#### [WORK REQUIRED]
Convert every line of the rows below into a Markdown table with two columns, Line No. and Text. Leave out blank lines and number the remaining ones in order.

#### [MATERIAL FOR THE TASK]

■ ■ ■

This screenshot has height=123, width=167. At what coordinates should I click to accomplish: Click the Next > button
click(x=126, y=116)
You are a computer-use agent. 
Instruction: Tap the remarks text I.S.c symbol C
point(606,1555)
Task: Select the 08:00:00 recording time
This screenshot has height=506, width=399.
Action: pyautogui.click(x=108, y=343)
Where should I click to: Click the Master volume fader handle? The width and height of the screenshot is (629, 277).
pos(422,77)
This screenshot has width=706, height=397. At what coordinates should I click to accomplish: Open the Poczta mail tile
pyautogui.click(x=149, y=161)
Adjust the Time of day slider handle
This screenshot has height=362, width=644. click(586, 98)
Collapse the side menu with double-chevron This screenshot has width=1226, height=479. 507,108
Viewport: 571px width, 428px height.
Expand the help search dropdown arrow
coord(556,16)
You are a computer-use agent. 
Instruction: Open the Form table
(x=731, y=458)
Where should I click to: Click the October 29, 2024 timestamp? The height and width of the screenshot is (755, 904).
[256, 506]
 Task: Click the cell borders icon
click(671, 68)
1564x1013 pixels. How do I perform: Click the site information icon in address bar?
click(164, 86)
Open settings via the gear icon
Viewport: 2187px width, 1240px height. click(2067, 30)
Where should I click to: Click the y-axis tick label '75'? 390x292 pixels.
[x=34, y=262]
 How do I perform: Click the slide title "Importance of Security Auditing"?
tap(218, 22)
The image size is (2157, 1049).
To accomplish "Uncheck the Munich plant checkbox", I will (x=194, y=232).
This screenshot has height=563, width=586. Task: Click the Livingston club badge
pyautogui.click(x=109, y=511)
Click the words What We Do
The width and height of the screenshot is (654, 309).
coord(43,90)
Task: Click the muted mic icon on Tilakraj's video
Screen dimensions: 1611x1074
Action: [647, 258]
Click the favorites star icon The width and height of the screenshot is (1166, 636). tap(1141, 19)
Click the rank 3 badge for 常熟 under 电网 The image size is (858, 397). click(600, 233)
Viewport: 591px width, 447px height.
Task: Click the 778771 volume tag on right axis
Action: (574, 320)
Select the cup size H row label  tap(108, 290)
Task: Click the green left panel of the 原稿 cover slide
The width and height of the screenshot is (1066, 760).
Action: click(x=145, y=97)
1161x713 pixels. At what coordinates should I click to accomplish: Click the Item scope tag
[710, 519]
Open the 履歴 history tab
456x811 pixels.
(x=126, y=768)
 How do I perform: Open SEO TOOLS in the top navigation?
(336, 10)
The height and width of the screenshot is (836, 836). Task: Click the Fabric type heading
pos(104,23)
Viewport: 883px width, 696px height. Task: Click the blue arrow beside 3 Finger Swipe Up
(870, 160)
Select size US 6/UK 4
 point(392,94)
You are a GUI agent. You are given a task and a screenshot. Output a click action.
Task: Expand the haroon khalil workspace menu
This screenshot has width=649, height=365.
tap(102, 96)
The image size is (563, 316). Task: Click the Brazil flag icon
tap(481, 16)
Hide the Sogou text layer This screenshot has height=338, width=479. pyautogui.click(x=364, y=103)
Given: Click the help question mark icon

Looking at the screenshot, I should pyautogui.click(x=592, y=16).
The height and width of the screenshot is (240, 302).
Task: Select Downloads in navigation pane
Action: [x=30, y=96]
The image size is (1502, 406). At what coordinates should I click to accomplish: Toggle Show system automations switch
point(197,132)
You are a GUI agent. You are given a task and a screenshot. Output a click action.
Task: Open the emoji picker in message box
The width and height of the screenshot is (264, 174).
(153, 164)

■ ■ ■

#### [SOLUTION TO THIS EXERCISE]
| Line No. | Text |
|---|---|
| 1 | This screenshot has height=123, width=167. At what coordinates should I click to accomplish: Click the Next > button |
| 2 | click(x=126, y=116) |
| 3 | You are a computer-use agent.  |
| 4 | Instruction: Tap the remarks text I.S.c symbol C |
| 5 | point(606,1555) |
| 6 | Task: Select the 08:00:00 recording time |
| 7 | This screenshot has height=506, width=399. |
| 8 | Action: pyautogui.click(x=108, y=343) |
| 9 | Where should I click to: Click the Master volume fader handle? The width and height of the screenshot is (629, 277). |
| 10 | pos(422,77) |
| 11 | This screenshot has width=706, height=397. At what coordinates should I click to accomplish: Open the Poczta mail tile |
| 12 | pyautogui.click(x=149, y=161) |
| 13 | Adjust the Time of day slider handle |
| 14 | This screenshot has height=362, width=644. click(586, 98) |
| 15 | Collapse the side menu with double-chevron This screenshot has width=1226, height=479. 507,108 |
| 16 | Viewport: 571px width, 428px height. |
| 17 | Expand the help search dropdown arrow |
| 18 | coord(556,16) |
| 19 | You are a computer-use agent.  |
| 20 | Instruction: Open the Form table |
| 21 | (x=731, y=458) |
| 22 | Where should I click to: Click the October 29, 2024 timestamp? The height and width of the screenshot is (755, 904). |
| 23 | [256, 506] |
| 24 |  Task: Click the cell borders icon |
| 25 | click(671, 68) |
| 26 | 1564x1013 pixels. How do I perform: Click the site information icon in address bar? |
| 27 | click(164, 86) |
| 28 | Open settings via the gear icon |
| 29 | Viewport: 2187px width, 1240px height. click(2067, 30) |
| 30 | Where should I click to: Click the y-axis tick label '75'? 390x292 pixels. |
| 31 | [x=34, y=262] |
| 32 |  How do I perform: Click the slide title "Importance of Security Auditing"? |
| 33 | tap(218, 22) |
| 34 | The image size is (2157, 1049). |
| 35 | To accomplish "Uncheck the Munich plant checkbox", I will (x=194, y=232). |
| 36 | This screenshot has height=563, width=586. Task: Click the Livingston club badge |
| 37 | pyautogui.click(x=109, y=511) |
| 38 | Click the words What We Do |
| 39 | The width and height of the screenshot is (654, 309). |
| 40 | coord(43,90) |
| 41 | Task: Click the muted mic icon on Tilakraj's video |
| 42 | Screen dimensions: 1611x1074 |
| 43 | Action: [647, 258] |
| 44 | Click the favorites star icon The width and height of the screenshot is (1166, 636). tap(1141, 19) |
| 45 | Click the rank 3 badge for 常熟 under 电网 The image size is (858, 397). click(600, 233) |
| 46 | Viewport: 591px width, 447px height. |
| 47 | Task: Click the 778771 volume tag on right axis |
| 48 | Action: (574, 320) |
| 49 | Select the cup size H row label  tap(108, 290) |
| 50 | Task: Click the green left panel of the 原稿 cover slide |
| 51 | The width and height of the screenshot is (1066, 760). |
| 52 | Action: click(x=145, y=97) |
| 53 | 1161x713 pixels. At what coordinates should I click to accomplish: Click the Item scope tag |
| 54 | [710, 519] |
| 55 | Open the 履歴 history tab |
| 56 | 456x811 pixels. |
| 57 | (x=126, y=768) |
| 58 |  How do I perform: Open SEO TOOLS in the top navigation? |
| 59 | (336, 10) |
| 60 | The height and width of the screenshot is (836, 836). Task: Click the Fabric type heading |
| 61 | pos(104,23) |
| 62 | Viewport: 883px width, 696px height. Task: Click the blue arrow beside 3 Finger Swipe Up |
| 63 | (870, 160) |
| 64 | Select size US 6/UK 4 |
| 65 |  point(392,94) |
| 66 | You are a GUI agent. You are given a task and a screenshot. Output a click action. |
| 67 | Task: Expand the haroon khalil workspace menu |
| 68 | This screenshot has width=649, height=365. |
| 69 | tap(102, 96) |
| 70 | The image size is (563, 316). Task: Click the Brazil flag icon |
| 71 | tap(481, 16) |
| 72 | Hide the Sogou text layer This screenshot has height=338, width=479. pyautogui.click(x=364, y=103) |
| 73 | Given: Click the help question mark icon |
| 74 | Looking at the screenshot, I should pyautogui.click(x=592, y=16). |
| 75 | The height and width of the screenshot is (240, 302). |
| 76 | Task: Select Downloads in navigation pane |
| 77 | Action: [x=30, y=96] |
| 78 | The image size is (1502, 406). At what coordinates should I click to accomplish: Toggle Show system automations switch |
| 79 | point(197,132) |
| 80 | You are a GUI agent. You are given a task and a screenshot. Output a click action. |
| 81 | Task: Open the emoji picker in message box |
| 82 | The width and height of the screenshot is (264, 174). |
| 83 | (153, 164) |